We finished up with reversibility of Markov chains and saw how they can be used in random sampling algorithms.

http://www.math.ucsd.edu/~williams/courses/m28908/scullardMath289_Reversibility.pdf

## Lecture 10

More on Perron-Frobenius and a reward function over the states of a Markov chain.

Markov chains: Chapter 1

## Lecture 9

We finished the state space classification, went into the Perron-Frobenius theorem and the convergence of the probability distribution vector over states, i.e. powers of the transition matrix.

Markov chains: Chapter 1

## Lecture 8

We first saw how to compute a few graph properties purely with the adjacency matrix including: the number of paths between nodes of length $k$, and the number of triangles in a graph.

We also began looking at Markov chains and began the state space classification.

Fast Counting of Triangles in Large Real Networks: Algorithms and Laws Charalampos E. Tsourakakis (ICDM2008)
Randomized algorithms for estimating the trace of an implicit symmetric positive semi-definite matrix Haim Avron and Sivan Toledo, JACM 2011.

## Lecture 7

In this lecture, we began with semi-rings, a few examples of these things. We saw how to write matrix-vector products over semi-rings. We saw how the Bellman-Ford algorithm is really a matrix-with-a-semiring algorithm.

Graph algorithms (Chapter 4)

## Lecture 6

We started this lecture by seeing how to use the PCG Matlab function to solve a linear system, and how then saw to use eigs to compute eigenvalues and eigenvectors of a sparse matrix. Following these demos, we saw how to implement the breadth-first search routine with only matrix-vector products.
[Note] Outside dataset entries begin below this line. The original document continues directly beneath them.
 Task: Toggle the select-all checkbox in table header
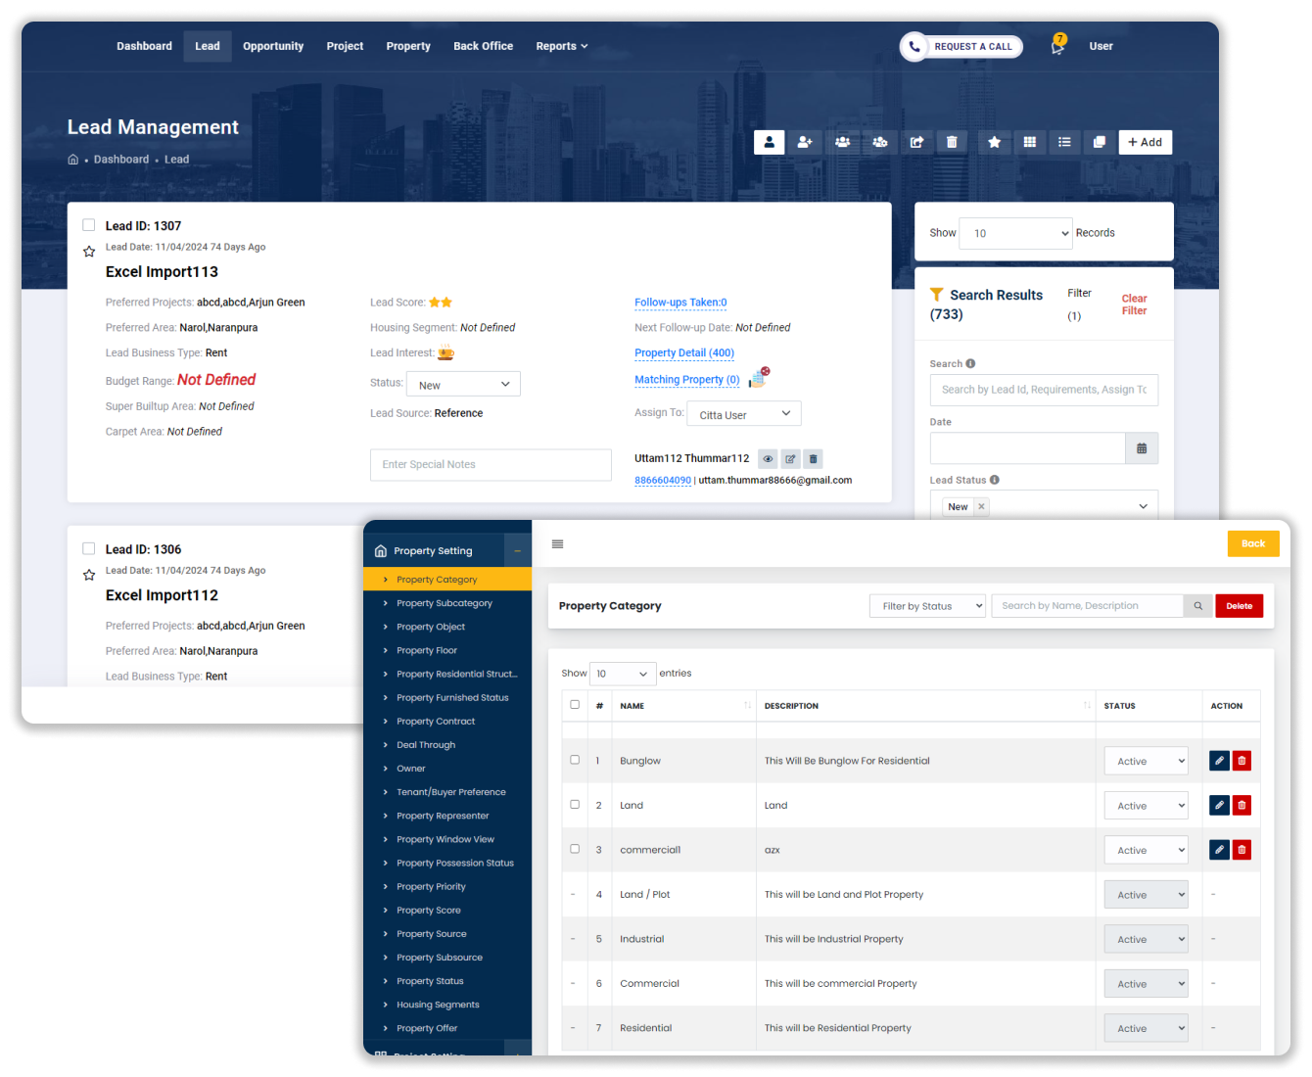[x=575, y=705]
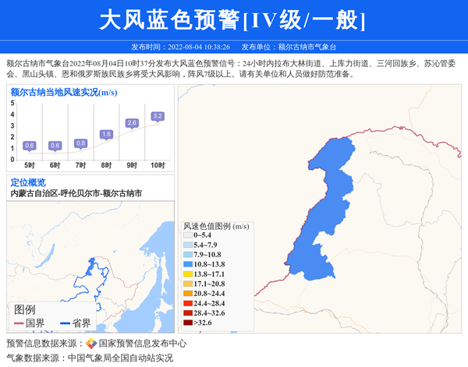Click the 大风蓝色预警 title header
This screenshot has height=367, width=468.
click(x=233, y=20)
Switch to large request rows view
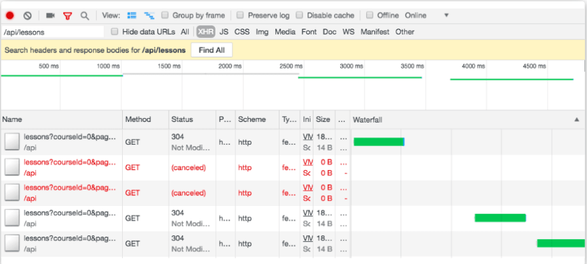587x264 pixels. [x=131, y=15]
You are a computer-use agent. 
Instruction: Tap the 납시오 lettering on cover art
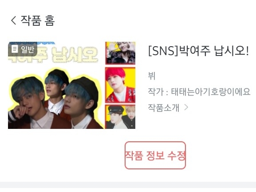75,55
Graph algorithms (Chapter 4)

## Lecture 5

We finished up iterative methods by looking at the Richardson, Jacobi, and Gauss-Seidel methods. We then took a whirlwind tour of Krylov subspace methods for linear systems and eigenvalue problems.

## Lecture 4

This lecture began with sparse matrix vector products, and how these can be used to search for tags overlap. We then moved onto iterative methods for linear systems and saw how the residual was a good bound on the error in an approximate solution.

Graph algorithms (Chapter 13)
Direct methods (Chapter 2)

## Lecture 3

In this lecture, we reviewed eigenvalue problems, the spectral decomposition. We also saw how to store a sparse matrix as a triplet list or in compressed sparse row arrays.

## Lecture 2

This lecture was a review of matrix norms and linear systems.

## Lecture 1

The lecture was an introduction to the course with the intro slides. We also went over the syllabus and took a background quiz. Additionally, we saw how to do spectral clustering via a quick matlab demo.